### Problem
Find the line with "Image resolution: width=1024" in the data below. Repeat it and every line after it exactly, but not the pictures.
[Start of Attachment]
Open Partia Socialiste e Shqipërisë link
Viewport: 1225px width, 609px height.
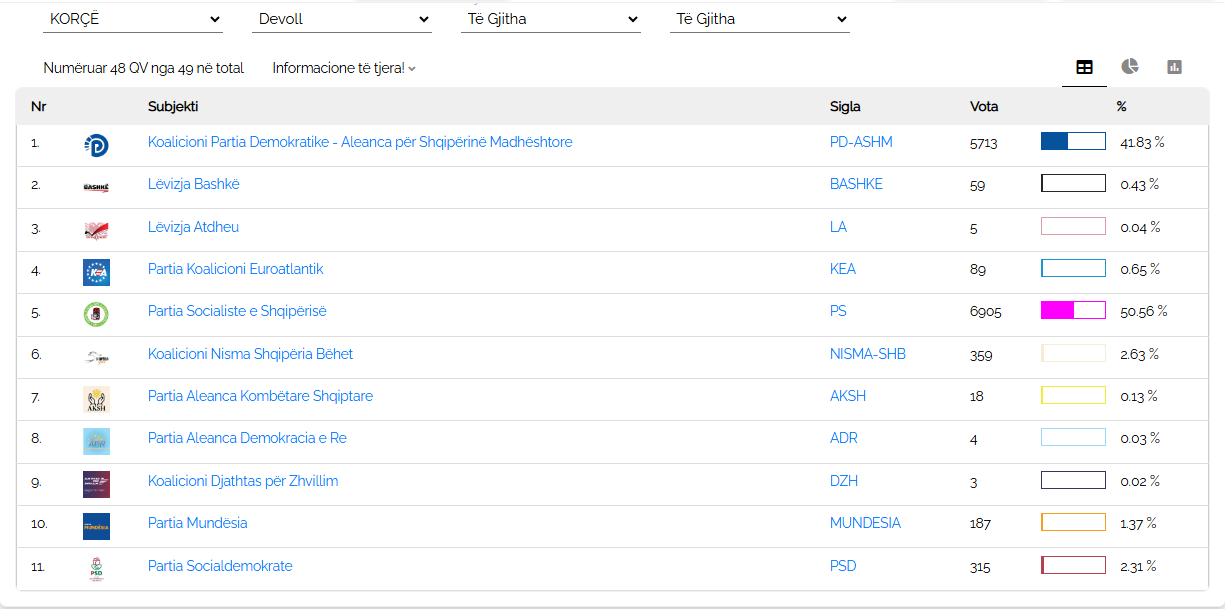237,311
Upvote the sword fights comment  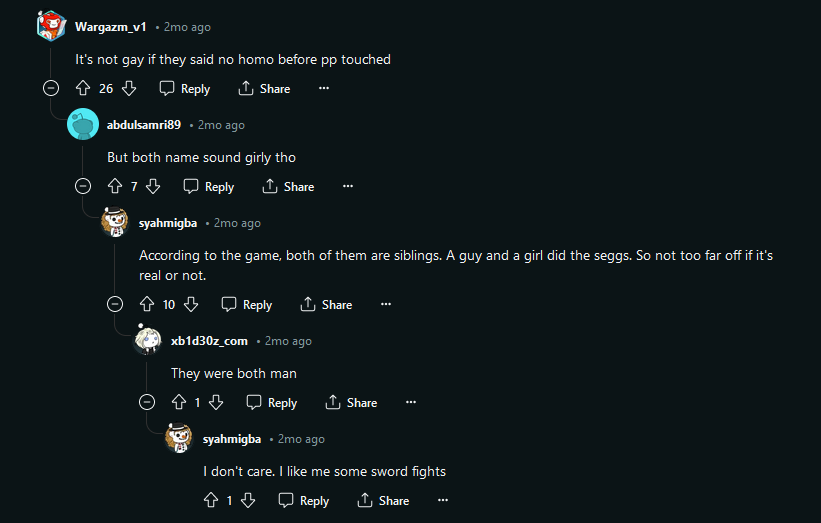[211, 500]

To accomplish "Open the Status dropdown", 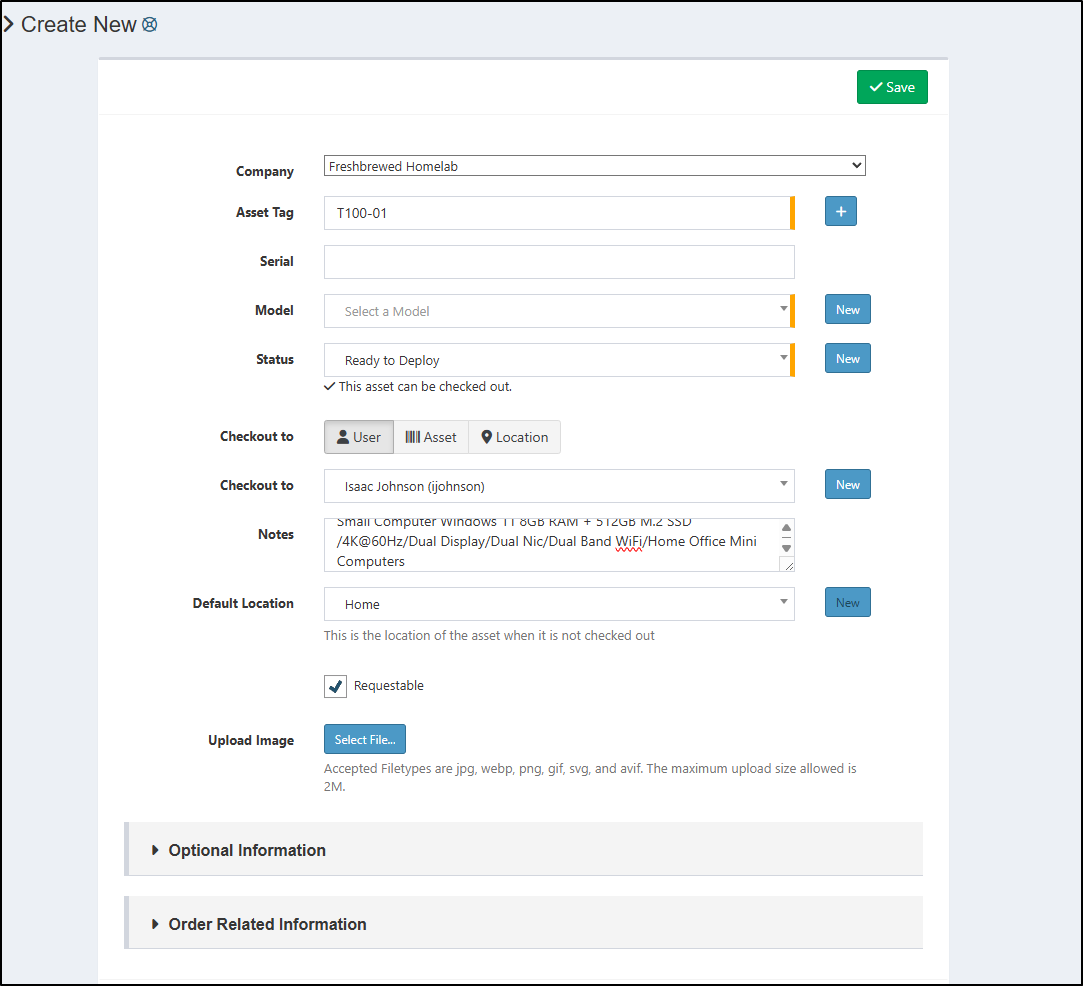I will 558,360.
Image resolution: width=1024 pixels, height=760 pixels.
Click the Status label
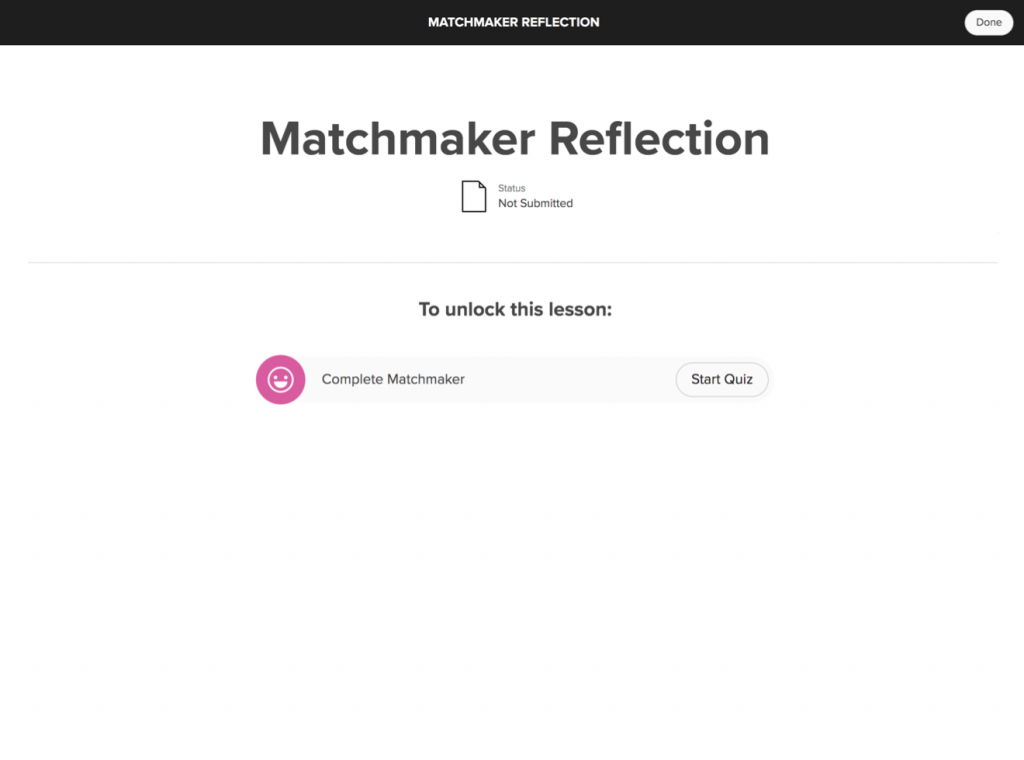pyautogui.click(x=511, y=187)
[End of Attachment]
### Output of the task
Image resolution: width=1024 pixels, height=760 pixels.
Click the Status label
pyautogui.click(x=511, y=187)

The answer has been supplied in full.